↓↓↓
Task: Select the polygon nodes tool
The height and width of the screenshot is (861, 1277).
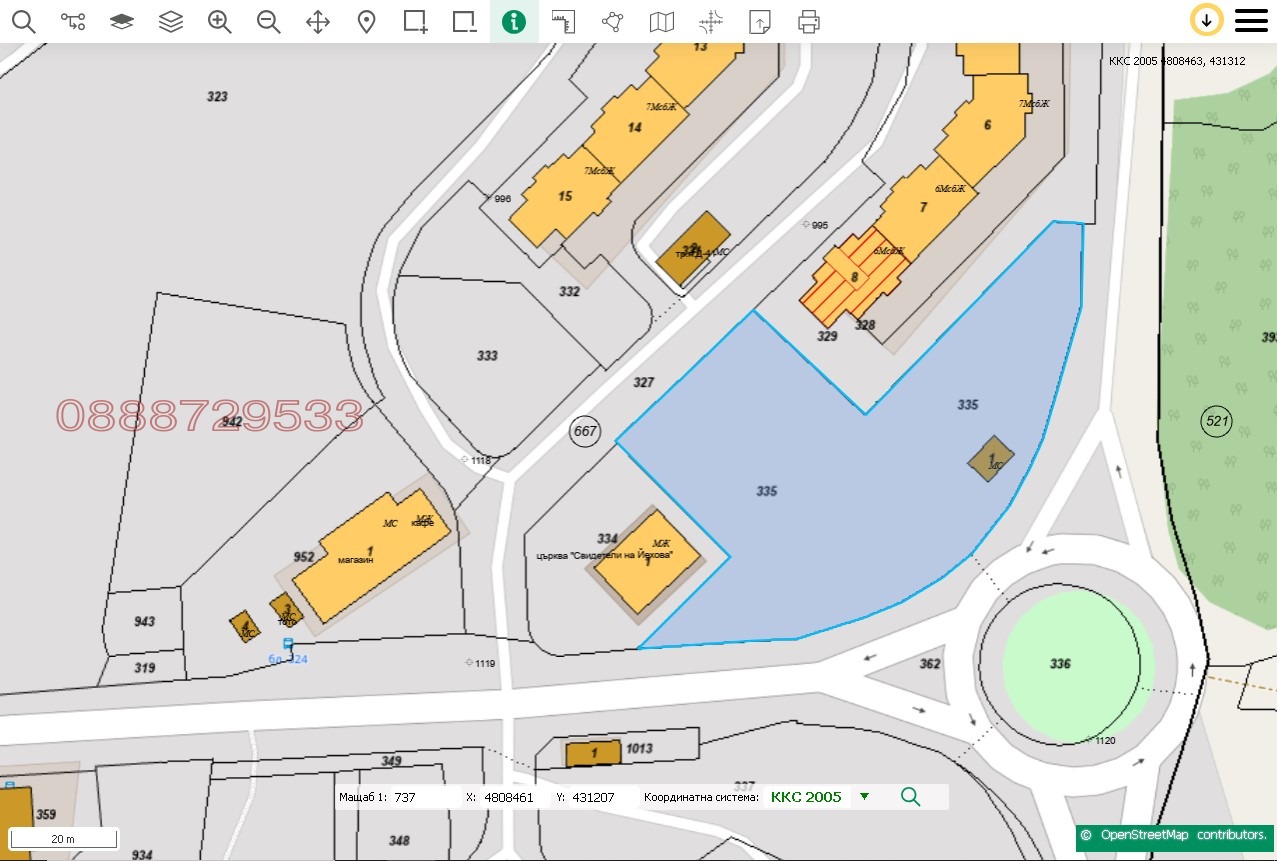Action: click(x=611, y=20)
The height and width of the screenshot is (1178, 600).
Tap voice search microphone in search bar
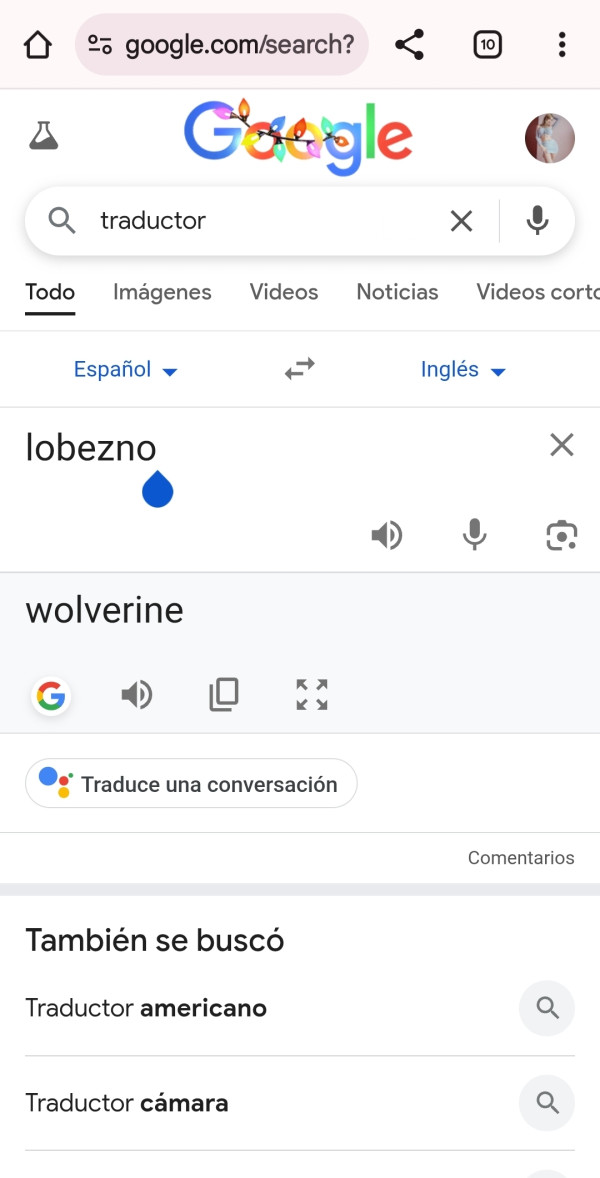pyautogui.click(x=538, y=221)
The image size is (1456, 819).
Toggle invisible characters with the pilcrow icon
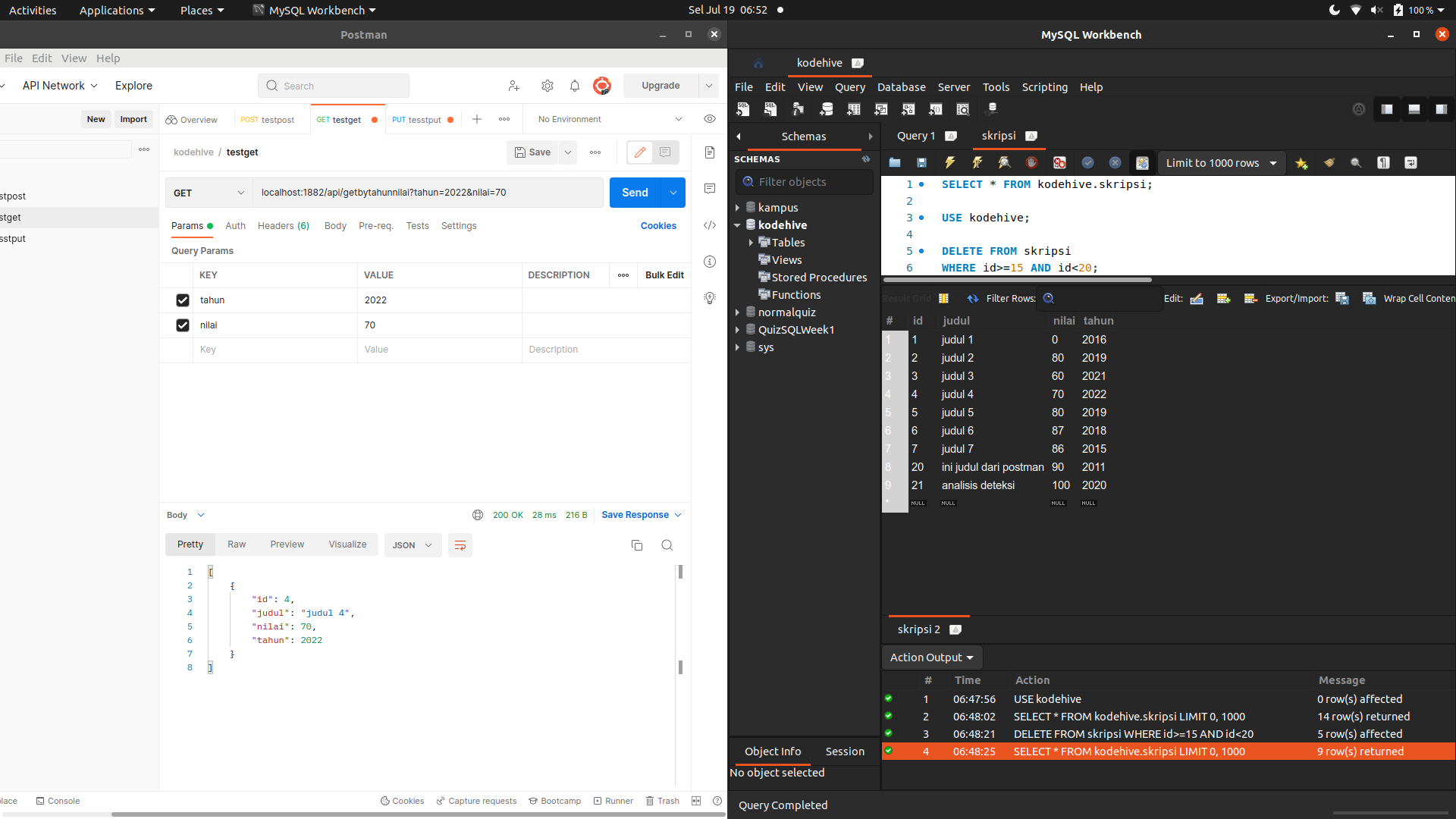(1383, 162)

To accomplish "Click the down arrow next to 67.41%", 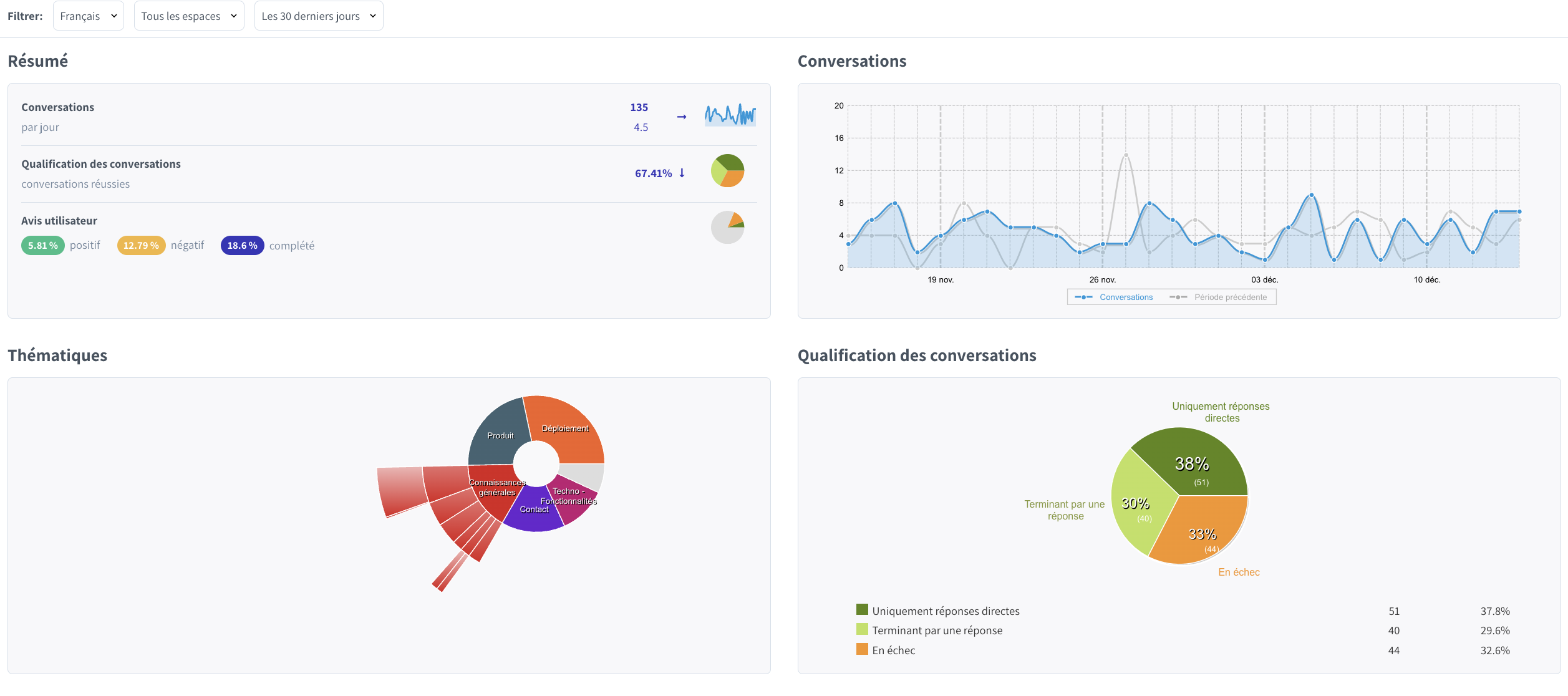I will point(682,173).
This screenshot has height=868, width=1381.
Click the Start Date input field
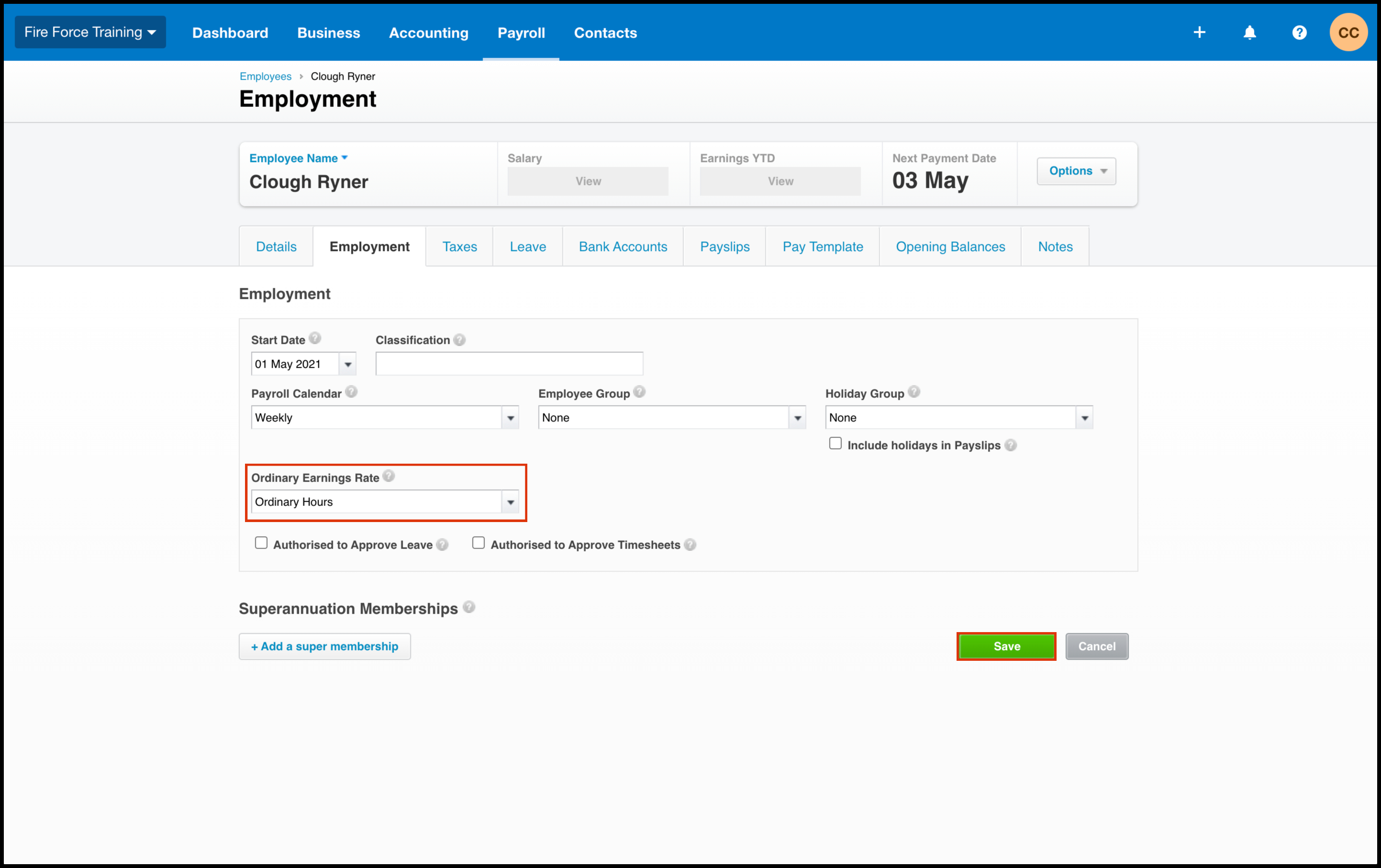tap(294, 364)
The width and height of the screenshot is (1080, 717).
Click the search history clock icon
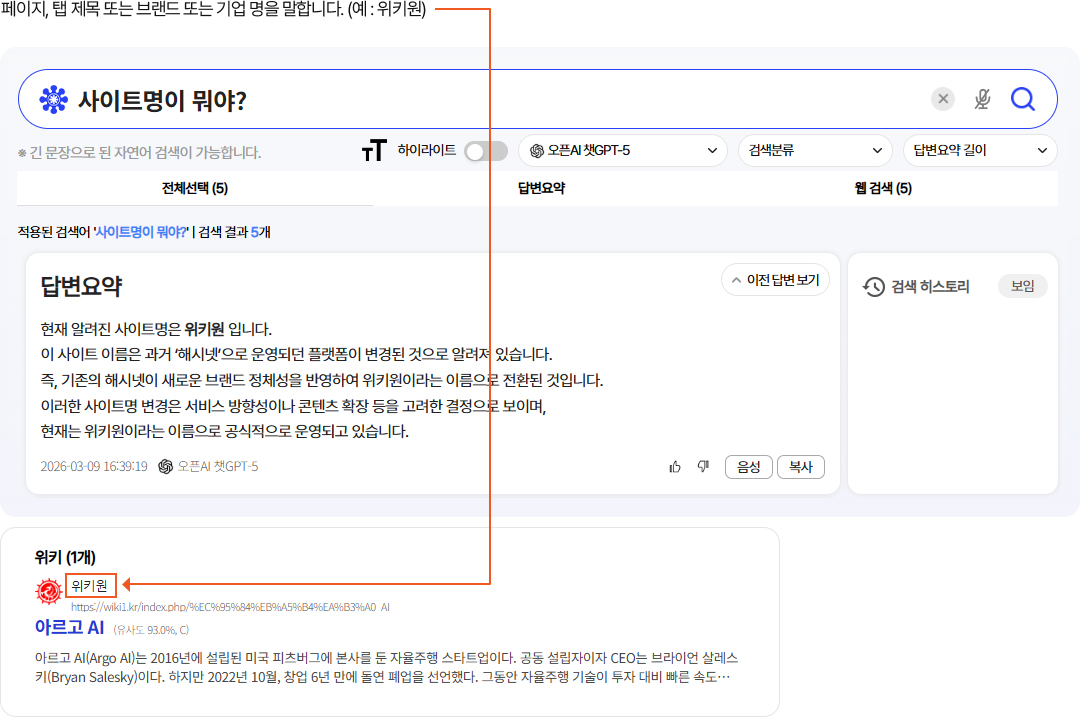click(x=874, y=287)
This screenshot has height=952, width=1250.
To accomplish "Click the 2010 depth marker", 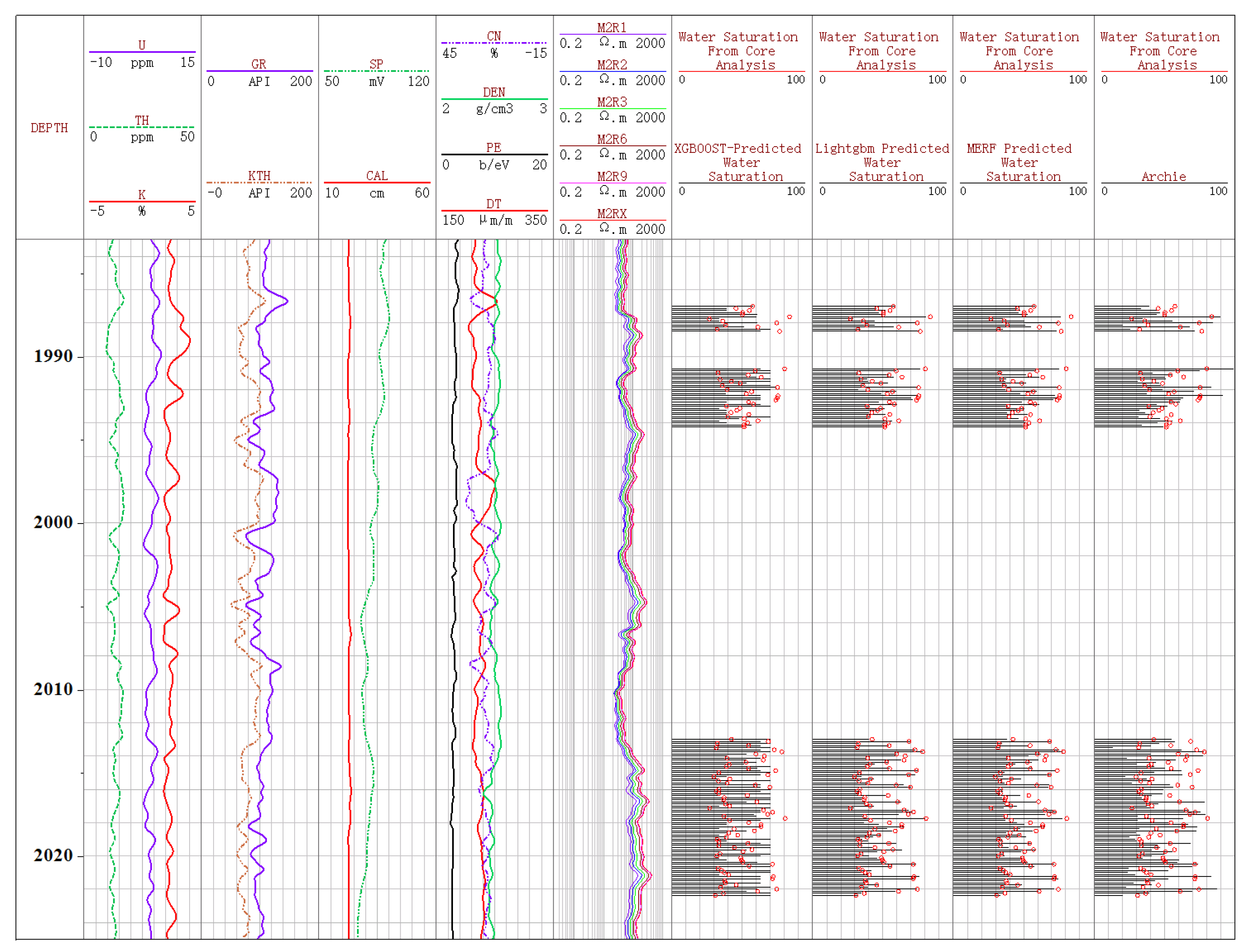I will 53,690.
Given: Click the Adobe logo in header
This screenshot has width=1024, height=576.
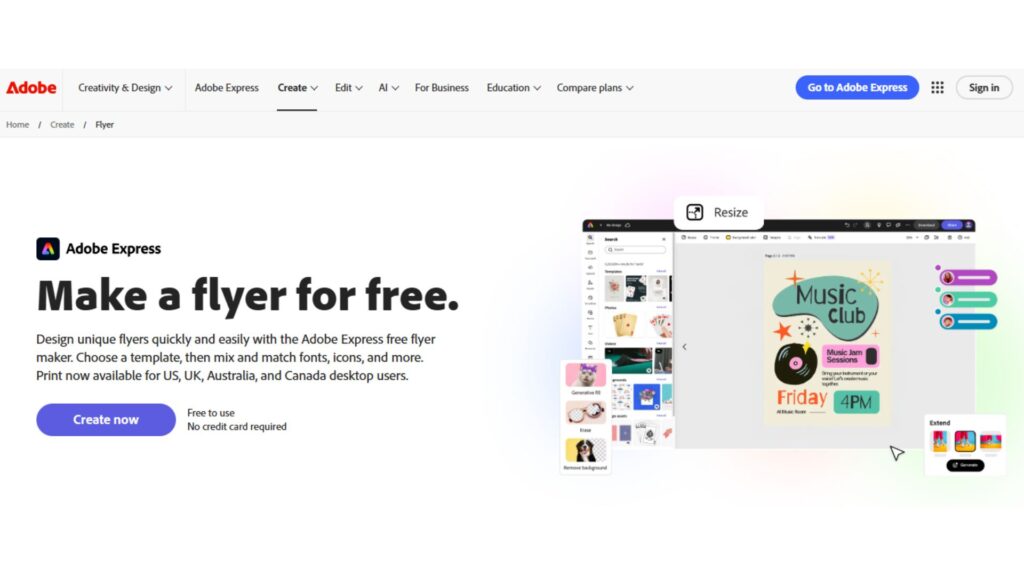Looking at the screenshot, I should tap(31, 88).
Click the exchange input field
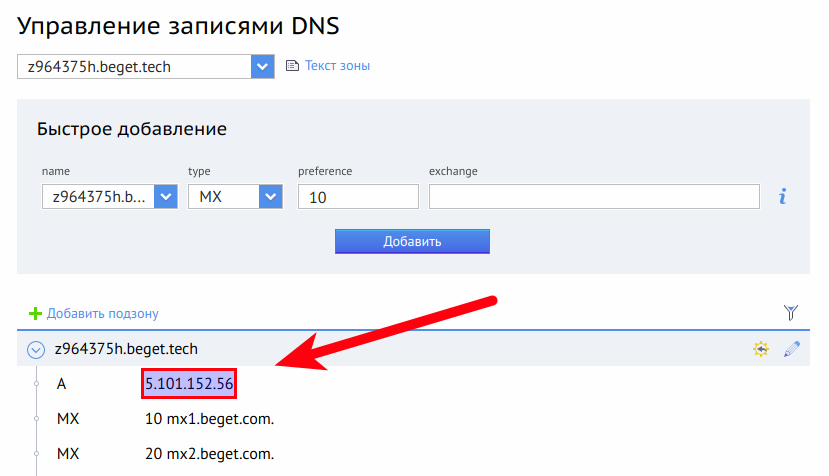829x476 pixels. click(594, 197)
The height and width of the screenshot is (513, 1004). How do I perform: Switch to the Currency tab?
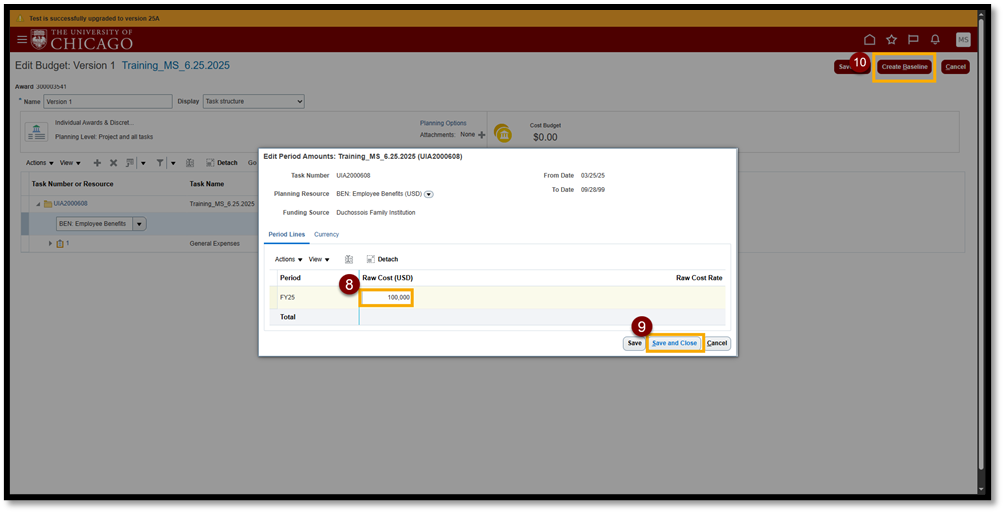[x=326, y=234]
↑↑↑
YOUR INSTRUCTIONS:
Copy out the lines above, starting with the line that contains "The height and width of the screenshot is (513, 1004)." and continuing through the last line. Leave the pictures out of your copy.

FINISHED EXERCISE:
The height and width of the screenshot is (513, 1004). How do I perform: Switch to the Currency tab?
[x=326, y=234]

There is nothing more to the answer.